Brief
Rewrite the listing from the line with "The width and" through the end of the listing, replacing "screenshot" with "image" and leaving everything else unchanged. Omit the pictures.

------ Excerpted data ------

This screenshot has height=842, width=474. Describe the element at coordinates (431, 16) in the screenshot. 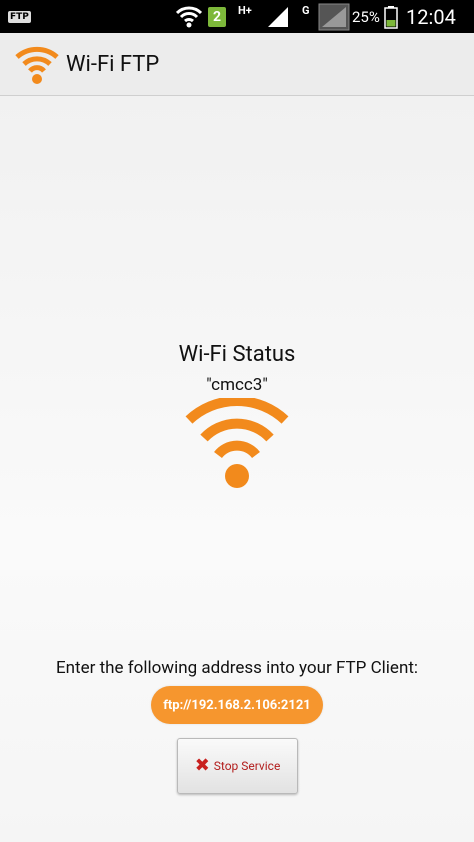

I see `clock: 12:04` at that location.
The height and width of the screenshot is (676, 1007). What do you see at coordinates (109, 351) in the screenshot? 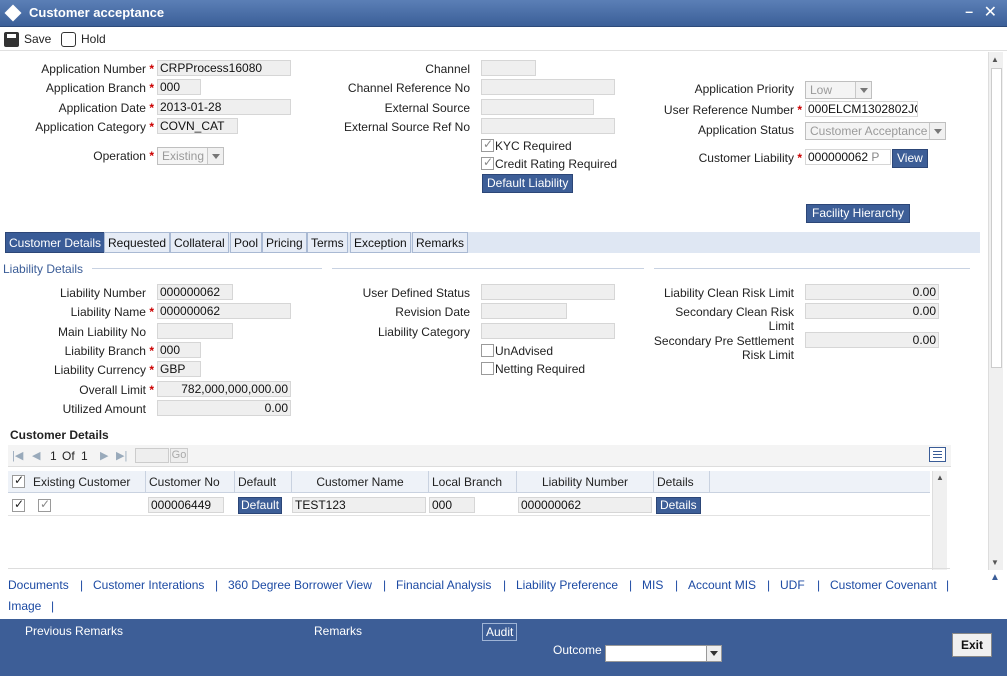
I see `liability-branch-label: Liability Branch *` at bounding box center [109, 351].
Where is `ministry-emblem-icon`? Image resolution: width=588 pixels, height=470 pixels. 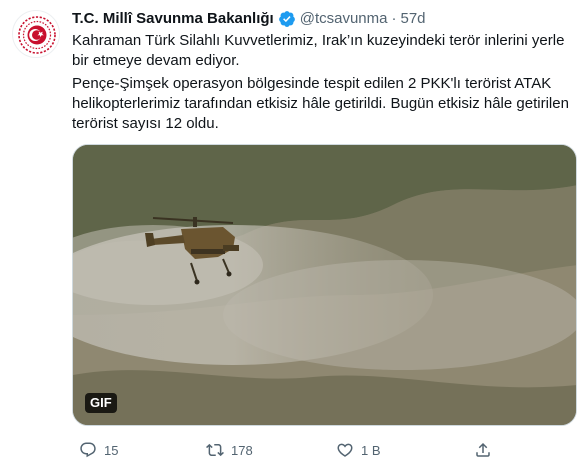 ministry-emblem-icon is located at coordinates (37, 35).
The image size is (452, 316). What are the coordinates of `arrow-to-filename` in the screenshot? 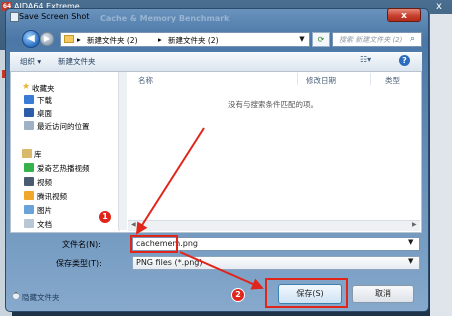 It's located at (170, 181).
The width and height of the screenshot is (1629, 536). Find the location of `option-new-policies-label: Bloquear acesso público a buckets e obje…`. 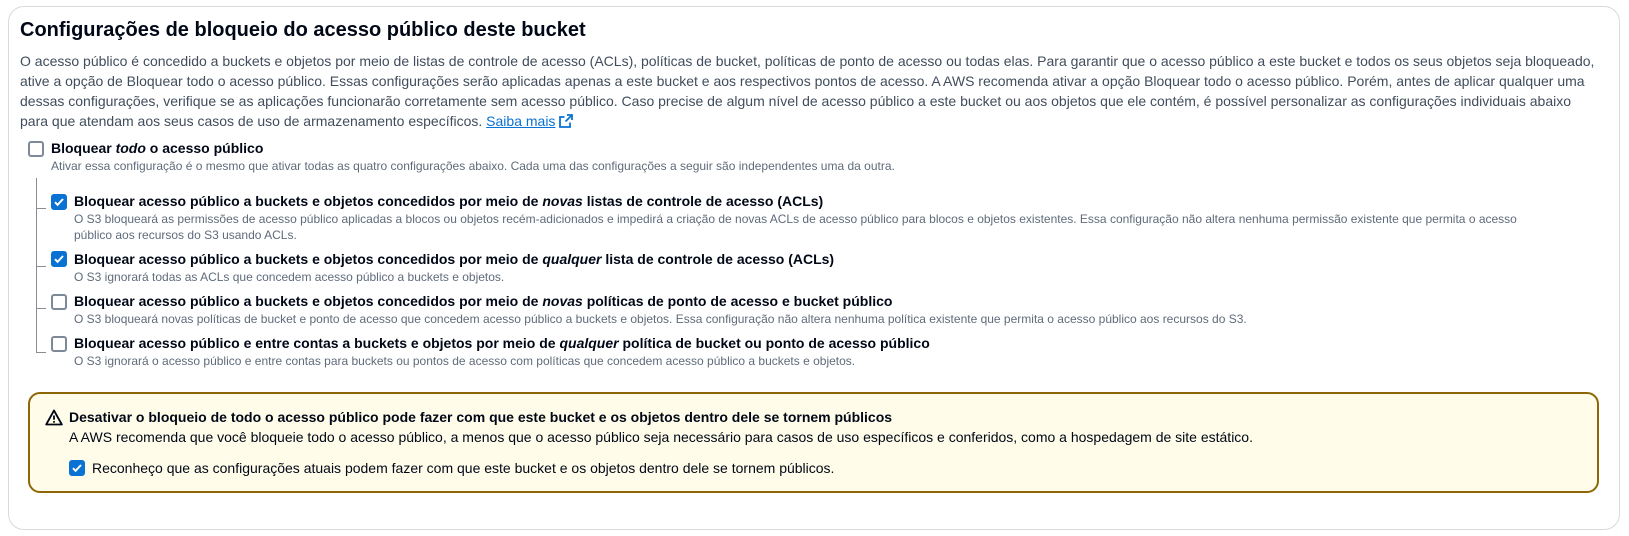

option-new-policies-label: Bloquear acesso público a buckets e obje… is located at coordinates (483, 301).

------

Answer for this exercise
The width and height of the image is (1629, 536). Find the location of `option-new-policies-label: Bloquear acesso público a buckets e obje…`. 

option-new-policies-label: Bloquear acesso público a buckets e obje… is located at coordinates (483, 301).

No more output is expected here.